--- The records ---

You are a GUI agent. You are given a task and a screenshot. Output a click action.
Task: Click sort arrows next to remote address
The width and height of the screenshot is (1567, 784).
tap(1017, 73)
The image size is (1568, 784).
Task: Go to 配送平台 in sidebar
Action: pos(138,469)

---

The response must contain exactly the lines from the one with "The width and" to the end of the entries above, both included, and nothing more.

The width and height of the screenshot is (1567, 784).
tap(1017, 73)
The image size is (1568, 784).
Task: Go to 配送平台 in sidebar
Action: pos(138,469)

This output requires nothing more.